# What you will do
Take the line with "RFID оборудование (35, 2163)" and the rest of the lines after it, to the end of the entries, and restate them exactly.

# Data for processing
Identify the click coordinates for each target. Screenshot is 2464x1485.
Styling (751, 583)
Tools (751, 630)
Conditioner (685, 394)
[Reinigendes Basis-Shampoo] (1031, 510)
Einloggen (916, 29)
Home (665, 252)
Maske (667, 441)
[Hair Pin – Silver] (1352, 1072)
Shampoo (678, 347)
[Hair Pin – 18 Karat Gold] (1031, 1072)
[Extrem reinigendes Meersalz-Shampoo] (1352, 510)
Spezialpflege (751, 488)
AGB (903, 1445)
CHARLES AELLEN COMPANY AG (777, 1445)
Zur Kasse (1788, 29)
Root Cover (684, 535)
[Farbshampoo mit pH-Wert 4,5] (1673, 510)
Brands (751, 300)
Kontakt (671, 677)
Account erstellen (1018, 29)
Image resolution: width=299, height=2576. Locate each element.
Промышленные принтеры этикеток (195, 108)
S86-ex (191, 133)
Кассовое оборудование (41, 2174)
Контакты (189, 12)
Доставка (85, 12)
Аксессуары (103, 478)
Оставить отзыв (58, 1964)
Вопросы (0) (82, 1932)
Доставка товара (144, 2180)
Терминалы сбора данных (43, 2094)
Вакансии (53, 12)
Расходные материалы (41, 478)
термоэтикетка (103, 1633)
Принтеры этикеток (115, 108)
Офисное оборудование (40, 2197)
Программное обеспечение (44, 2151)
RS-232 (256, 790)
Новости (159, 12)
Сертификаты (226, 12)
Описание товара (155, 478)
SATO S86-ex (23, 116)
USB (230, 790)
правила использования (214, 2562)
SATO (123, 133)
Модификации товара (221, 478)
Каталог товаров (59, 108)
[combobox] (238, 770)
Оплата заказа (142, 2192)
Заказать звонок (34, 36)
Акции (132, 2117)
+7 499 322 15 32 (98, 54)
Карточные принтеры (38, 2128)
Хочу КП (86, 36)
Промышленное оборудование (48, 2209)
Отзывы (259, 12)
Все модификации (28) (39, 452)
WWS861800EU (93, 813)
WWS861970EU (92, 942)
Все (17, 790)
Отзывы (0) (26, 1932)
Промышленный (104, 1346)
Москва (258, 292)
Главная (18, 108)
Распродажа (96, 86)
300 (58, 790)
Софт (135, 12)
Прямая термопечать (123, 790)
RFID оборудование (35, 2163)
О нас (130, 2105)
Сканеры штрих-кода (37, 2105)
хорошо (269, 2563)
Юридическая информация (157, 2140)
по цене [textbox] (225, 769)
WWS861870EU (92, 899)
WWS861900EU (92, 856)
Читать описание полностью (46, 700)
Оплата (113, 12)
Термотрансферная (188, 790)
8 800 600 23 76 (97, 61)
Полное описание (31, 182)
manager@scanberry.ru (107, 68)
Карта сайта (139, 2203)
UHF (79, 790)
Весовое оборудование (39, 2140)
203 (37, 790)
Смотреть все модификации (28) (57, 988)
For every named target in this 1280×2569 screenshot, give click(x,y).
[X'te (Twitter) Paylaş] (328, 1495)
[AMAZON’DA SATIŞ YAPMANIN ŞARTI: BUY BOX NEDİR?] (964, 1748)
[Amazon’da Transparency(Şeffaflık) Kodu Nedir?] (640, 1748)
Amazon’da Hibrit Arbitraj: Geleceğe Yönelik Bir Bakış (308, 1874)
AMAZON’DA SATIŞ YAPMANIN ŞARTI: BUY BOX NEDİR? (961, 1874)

# Answer to the problem
RFID оборудование (35, 2163)
О нас (130, 2105)
Сканеры штрих-кода (37, 2105)
хорошо (269, 2563)
Юридическая информация (157, 2140)
по цене [textbox] (225, 769)
WWS861870EU (92, 899)
WWS861900EU (92, 856)
Читать описание полностью (46, 700)
Оплата (113, 12)
Термотрансферная (188, 790)
8 800 600 23 76 (97, 61)
Полное описание (31, 182)
manager@scanberry.ru (107, 68)
Карта сайта (139, 2203)
UHF (79, 790)
Весовое оборудование (39, 2140)
203 (37, 790)
Смотреть все модификации (28) (57, 988)
For every named target in this 1280×2569 screenshot, give click(x,y).
[X'te (Twitter) Paylaş] (328, 1495)
[AMAZON’DA SATIŞ YAPMANIN ŞARTI: BUY BOX NEDİR?] (964, 1748)
[Amazon’da Transparency(Şeffaflık) Kodu Nedir?] (640, 1748)
Amazon’da Hibrit Arbitraj: Geleceğe Yönelik Bir Bakış (308, 1874)
AMAZON’DA SATIŞ YAPMANIN ŞARTI: BUY BOX NEDİR? (961, 1874)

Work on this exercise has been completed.